Material shown >>
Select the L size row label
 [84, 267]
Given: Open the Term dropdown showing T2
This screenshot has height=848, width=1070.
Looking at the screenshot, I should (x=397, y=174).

Task prompt >> Set down the entries above line for line, with no changes.

The completed task >>
Select the L size row label
 [84, 267]
Given: Open the Term dropdown showing T2
This screenshot has height=848, width=1070.
Looking at the screenshot, I should (x=397, y=174).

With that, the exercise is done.